Alzó la vista al ver que las dos mujeres se dirigían a ellos.

—Y ahora —anunció a continuación—, más nos vale abrocharnos el cinturón, porque creo que estamos llegando al aeropuerto de Bandaranaike. Escúchame: no ibas a creer los arreglos a los que hemos tenido que llegar ni las promesas que hemos tenido que hacer para sacarte de aquella cárcel. Así que te pido que me ayudes a cumplir mi palabra. No reveles a nadie nada, nada en absoluto, que pueda servir para identificar a los que te retenían. Si lo haces, nos pondrás en un aprieto a mí y a mi padre.

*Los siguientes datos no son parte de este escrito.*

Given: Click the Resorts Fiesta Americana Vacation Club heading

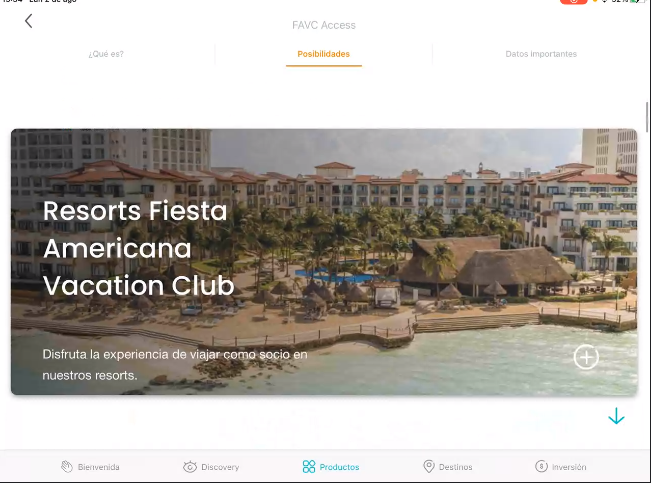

—Te lo juro —declaró Ranjit con la mano en el pecho, aunque no pudo evitar añadir en tono malicioso—: Dices que habéis hecho indagaciones sobre las chicas. ¿Cómo le va a la buena de Maggie?

Gamini lo miró con gesto afligido.

—La buena de Maggie está bien —contestó—. Hace un par de meses se casó con un senador estadounidense. De hecho, me envió una invitación para la recepción; así que fui a Harrods y compré una pala para el pescado muy bonita para enviársela. Pero no asistí, claro.